To do →
Within the data below, find the string "agent" and return each line where it occurs.

————

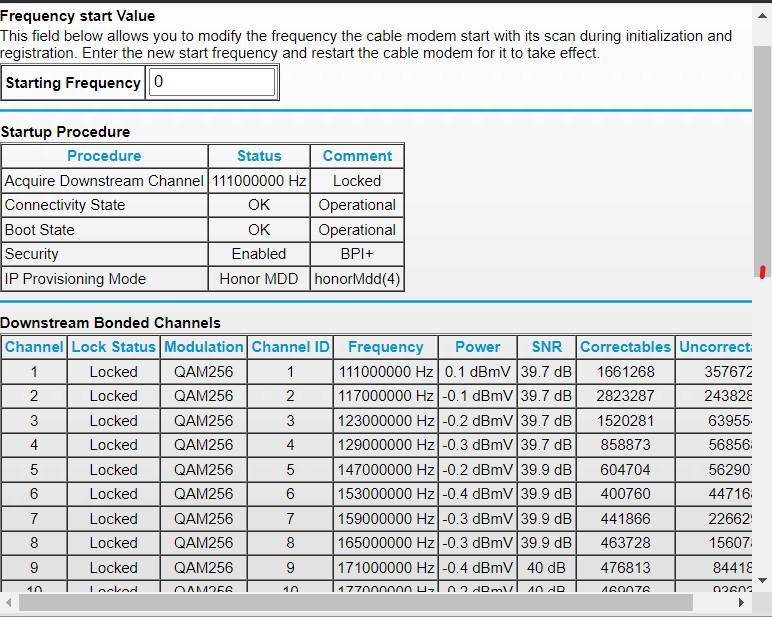Click the BPI+ cell in the Security row
Image resolution: width=772 pixels, height=617 pixels.
tap(357, 254)
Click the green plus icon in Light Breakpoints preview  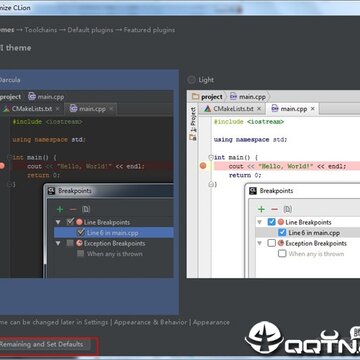[x=261, y=209]
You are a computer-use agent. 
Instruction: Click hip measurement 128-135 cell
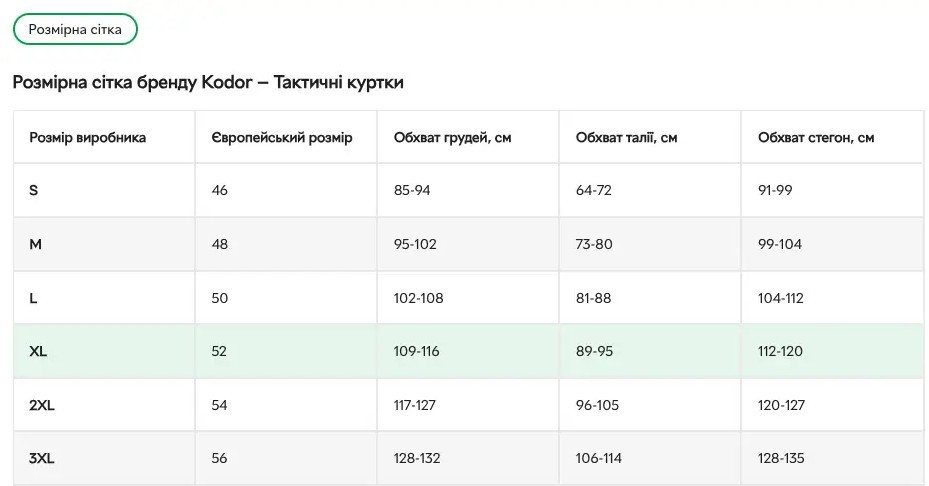pos(781,459)
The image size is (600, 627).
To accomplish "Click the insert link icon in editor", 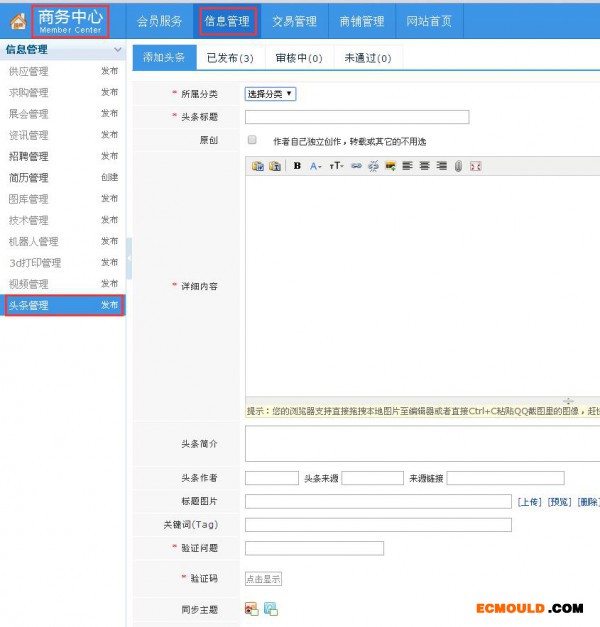I will click(x=356, y=166).
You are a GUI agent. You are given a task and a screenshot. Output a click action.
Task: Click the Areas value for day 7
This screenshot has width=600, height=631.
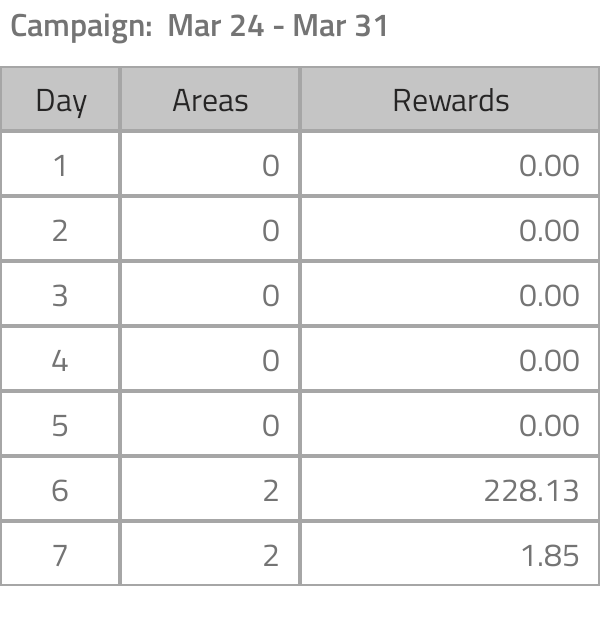click(x=270, y=555)
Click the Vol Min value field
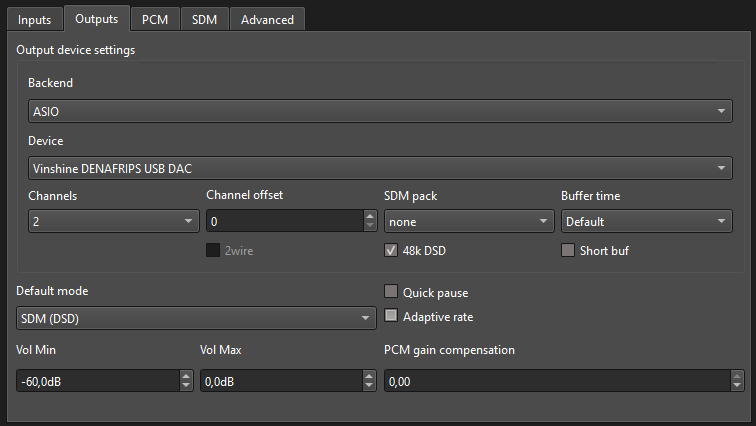 point(98,381)
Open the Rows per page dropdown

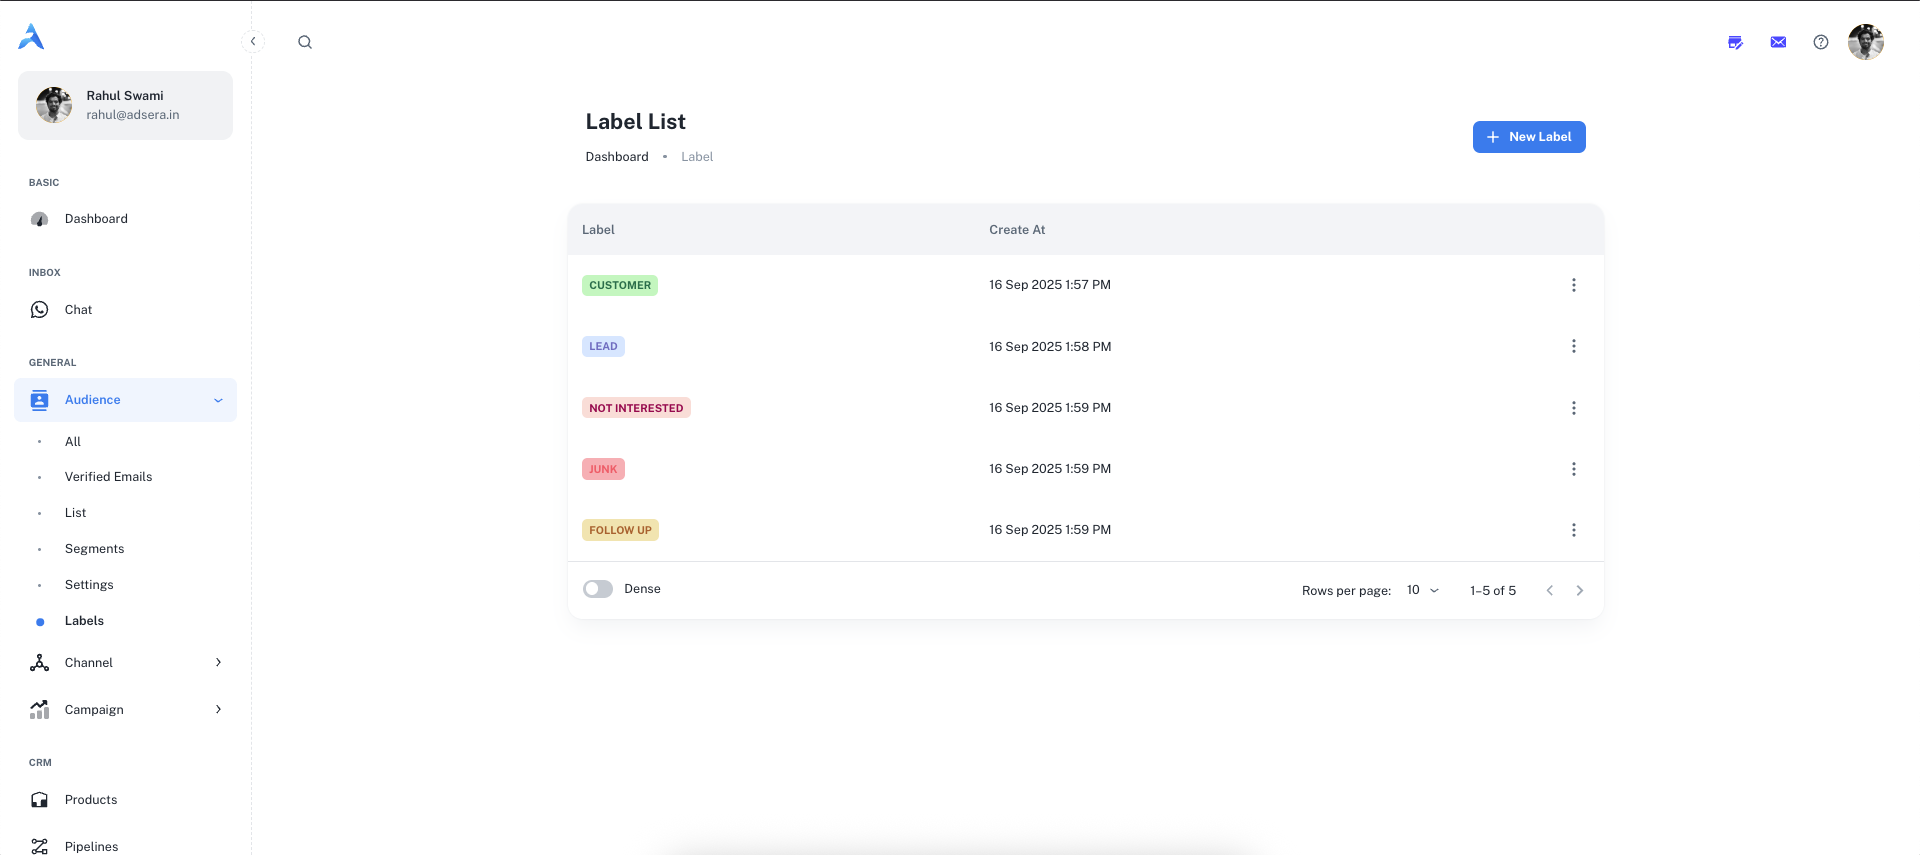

————

Solution →
You are a computer-use agent. 
You are a GUI agent. You are given a task and a screenshot. Output a click action.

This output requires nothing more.